American film producer

Jen Chaiken is an American indie film producer. Chaiken won an Emmy award for Best Documentary for the film My Flesh and Blood.

== Early life ==
Chaiken grew up in San Leandro and Lafayette. She is a graduate of Yale University, and lived in NYC before returning to San Francisco in 1997. Chaiken's intro to the film business began as an apprenticeship in New York after she finished college. She is a partner in the California-based 72 Productions. Chaiken is gay and married to Sam Hamilton, whom she married in 2002.

== Career ==
Chaiken was a producer for the dramedy Afternoon Delight and the feature documentary Inequality for All with Robert Reich, both of which premiered in competition at the Sundance Film Festival in 2013. Afternoon Delight won the US Drama Directing Award and Inequality for All received a Special Jury Award for Achievement in Filmmaking. Along with her producing partner Sebastian Dungan, Chaiken was selected for Varietys prestigious 10 Producers to Watch 2012 list.

For her work on My Flesh and Blood, Chaiken won an Emmy Award for Best Documentary following the film's Sundance wins for both the Audience and Best Director and the Audience Award and Critics Prize at the Amsterdam International Documentary Film Festival (IDFA). My Flesh and Blood was also short-listed for Academy Award consideration after its theatrical release by Strand Releasing and later broadcast as an HBO special.

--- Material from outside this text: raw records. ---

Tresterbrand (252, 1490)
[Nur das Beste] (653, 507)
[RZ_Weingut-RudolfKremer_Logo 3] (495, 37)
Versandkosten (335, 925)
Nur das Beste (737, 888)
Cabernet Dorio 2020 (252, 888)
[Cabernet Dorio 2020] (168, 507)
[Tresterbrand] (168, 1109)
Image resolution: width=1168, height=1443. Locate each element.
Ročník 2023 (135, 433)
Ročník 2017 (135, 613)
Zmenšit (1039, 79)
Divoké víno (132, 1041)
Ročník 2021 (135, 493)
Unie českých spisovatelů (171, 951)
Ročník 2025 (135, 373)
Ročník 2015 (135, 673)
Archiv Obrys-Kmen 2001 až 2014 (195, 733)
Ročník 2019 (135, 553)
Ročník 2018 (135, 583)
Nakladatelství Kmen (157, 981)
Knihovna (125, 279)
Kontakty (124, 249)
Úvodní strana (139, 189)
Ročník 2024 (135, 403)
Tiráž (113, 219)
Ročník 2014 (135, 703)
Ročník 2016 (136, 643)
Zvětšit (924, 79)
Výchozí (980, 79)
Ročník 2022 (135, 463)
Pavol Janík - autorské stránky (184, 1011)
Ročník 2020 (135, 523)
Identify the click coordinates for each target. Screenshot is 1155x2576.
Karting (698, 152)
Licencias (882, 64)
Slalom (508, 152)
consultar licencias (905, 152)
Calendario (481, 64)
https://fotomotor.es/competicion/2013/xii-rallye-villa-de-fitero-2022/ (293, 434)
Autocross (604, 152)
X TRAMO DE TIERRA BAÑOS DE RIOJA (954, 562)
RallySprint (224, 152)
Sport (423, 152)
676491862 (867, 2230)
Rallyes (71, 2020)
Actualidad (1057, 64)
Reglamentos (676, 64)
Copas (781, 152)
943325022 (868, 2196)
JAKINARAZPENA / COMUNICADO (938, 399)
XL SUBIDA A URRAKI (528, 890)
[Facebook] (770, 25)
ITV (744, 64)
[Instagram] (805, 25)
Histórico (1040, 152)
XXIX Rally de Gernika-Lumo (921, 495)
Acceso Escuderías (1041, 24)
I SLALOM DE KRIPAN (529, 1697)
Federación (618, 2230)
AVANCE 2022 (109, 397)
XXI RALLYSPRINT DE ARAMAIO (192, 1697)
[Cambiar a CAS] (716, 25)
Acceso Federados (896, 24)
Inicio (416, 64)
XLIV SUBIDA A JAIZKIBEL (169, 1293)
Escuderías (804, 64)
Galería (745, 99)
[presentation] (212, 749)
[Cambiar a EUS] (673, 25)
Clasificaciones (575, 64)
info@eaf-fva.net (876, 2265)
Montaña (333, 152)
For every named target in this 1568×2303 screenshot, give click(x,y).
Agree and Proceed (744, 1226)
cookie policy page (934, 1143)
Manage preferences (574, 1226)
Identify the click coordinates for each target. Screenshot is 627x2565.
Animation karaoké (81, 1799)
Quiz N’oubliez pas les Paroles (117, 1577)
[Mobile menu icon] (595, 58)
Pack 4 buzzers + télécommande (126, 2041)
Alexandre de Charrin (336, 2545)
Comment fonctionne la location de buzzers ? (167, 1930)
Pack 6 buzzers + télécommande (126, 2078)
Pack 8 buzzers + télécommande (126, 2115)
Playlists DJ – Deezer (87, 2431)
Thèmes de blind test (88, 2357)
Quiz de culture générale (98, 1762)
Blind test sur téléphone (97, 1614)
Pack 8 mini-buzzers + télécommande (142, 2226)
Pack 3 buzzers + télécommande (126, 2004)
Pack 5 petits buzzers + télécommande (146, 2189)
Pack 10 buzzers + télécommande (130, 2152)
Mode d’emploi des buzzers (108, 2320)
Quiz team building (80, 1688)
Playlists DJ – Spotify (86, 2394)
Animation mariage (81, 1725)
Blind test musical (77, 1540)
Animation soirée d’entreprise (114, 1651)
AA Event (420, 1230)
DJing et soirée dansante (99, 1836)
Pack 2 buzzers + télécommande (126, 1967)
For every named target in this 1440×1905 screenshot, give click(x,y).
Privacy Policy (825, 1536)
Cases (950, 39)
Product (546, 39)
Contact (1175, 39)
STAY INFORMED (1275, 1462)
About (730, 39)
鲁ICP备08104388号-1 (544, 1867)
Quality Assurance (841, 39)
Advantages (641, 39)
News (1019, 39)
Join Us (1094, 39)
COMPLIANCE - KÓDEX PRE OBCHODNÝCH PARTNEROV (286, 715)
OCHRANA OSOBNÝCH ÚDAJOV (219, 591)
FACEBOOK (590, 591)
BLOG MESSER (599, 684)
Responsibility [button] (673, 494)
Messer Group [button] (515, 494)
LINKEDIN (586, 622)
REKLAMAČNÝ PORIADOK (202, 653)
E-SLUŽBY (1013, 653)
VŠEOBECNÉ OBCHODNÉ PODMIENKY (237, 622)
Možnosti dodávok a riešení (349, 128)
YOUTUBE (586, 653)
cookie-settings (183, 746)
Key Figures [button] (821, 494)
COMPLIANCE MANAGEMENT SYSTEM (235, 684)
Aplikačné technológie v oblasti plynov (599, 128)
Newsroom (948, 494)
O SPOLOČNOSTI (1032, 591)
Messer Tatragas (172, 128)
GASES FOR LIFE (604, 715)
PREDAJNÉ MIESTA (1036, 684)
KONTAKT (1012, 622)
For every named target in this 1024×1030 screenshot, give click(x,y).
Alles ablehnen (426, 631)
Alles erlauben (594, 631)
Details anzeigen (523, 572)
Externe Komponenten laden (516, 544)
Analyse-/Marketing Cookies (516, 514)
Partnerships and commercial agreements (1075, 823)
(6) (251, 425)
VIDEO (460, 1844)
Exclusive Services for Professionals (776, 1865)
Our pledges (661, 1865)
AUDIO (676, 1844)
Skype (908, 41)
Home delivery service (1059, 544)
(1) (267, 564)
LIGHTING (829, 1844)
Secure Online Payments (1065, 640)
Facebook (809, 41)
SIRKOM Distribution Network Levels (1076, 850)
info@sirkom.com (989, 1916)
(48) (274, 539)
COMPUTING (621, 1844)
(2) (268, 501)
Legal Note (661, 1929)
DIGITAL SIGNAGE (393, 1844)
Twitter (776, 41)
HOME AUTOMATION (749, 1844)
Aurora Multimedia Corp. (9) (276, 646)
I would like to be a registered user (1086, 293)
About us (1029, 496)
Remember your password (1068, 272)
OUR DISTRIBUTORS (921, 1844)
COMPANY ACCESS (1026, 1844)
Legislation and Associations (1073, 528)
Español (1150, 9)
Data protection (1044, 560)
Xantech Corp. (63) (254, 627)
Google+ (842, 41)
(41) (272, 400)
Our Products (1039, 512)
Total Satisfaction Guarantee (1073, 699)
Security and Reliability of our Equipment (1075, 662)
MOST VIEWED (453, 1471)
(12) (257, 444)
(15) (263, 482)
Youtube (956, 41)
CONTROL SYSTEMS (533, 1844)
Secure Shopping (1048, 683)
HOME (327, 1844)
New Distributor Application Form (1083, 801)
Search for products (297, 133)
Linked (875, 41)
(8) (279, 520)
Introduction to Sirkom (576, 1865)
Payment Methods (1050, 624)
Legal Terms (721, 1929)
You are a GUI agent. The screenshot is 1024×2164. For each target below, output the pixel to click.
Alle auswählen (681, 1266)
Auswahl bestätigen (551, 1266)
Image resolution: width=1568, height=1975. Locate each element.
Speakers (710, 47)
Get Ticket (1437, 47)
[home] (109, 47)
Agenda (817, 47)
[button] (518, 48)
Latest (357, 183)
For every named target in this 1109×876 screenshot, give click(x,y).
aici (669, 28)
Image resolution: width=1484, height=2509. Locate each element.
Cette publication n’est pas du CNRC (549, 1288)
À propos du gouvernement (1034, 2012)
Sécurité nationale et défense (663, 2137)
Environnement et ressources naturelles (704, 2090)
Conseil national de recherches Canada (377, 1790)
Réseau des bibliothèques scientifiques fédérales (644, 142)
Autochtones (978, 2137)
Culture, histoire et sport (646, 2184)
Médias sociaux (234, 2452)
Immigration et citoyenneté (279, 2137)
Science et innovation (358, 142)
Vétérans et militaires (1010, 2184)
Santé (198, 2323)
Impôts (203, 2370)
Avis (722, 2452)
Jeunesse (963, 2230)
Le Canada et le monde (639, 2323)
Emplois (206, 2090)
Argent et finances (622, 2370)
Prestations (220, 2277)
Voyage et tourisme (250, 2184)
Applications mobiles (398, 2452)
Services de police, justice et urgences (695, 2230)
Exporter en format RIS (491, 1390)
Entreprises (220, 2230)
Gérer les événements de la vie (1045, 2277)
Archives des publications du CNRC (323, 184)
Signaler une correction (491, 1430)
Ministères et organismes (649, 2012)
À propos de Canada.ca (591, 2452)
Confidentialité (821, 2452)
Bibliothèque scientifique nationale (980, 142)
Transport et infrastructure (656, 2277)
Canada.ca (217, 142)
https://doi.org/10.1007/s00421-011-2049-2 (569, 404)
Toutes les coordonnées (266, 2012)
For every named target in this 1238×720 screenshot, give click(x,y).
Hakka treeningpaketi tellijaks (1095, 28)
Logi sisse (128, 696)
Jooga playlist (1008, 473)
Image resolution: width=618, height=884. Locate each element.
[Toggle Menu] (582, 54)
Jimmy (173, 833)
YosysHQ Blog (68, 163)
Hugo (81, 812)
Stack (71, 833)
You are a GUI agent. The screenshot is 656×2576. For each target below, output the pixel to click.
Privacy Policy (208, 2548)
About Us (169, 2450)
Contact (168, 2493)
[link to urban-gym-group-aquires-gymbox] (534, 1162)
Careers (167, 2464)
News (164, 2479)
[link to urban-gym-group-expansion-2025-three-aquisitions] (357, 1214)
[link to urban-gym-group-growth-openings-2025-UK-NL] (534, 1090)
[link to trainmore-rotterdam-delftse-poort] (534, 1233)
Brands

Other credits for Chaiken include Tom Bezucha's first feature, Big Eden, winner of over 15 Audience Awards; the documentary feature Naked States, an HBO premiere; the HBO documentary short Positively Naked, short-listed for Academy consideration; Restaurant, starring Adrien Brody, I Love You, Don't Touch Me!, a Sundance premiere distributed by MGM; and the documentary feature Family Name, winner of the Freedom of Expression Award at Sundance and nominated for an Emmy after its broadcast on PBS.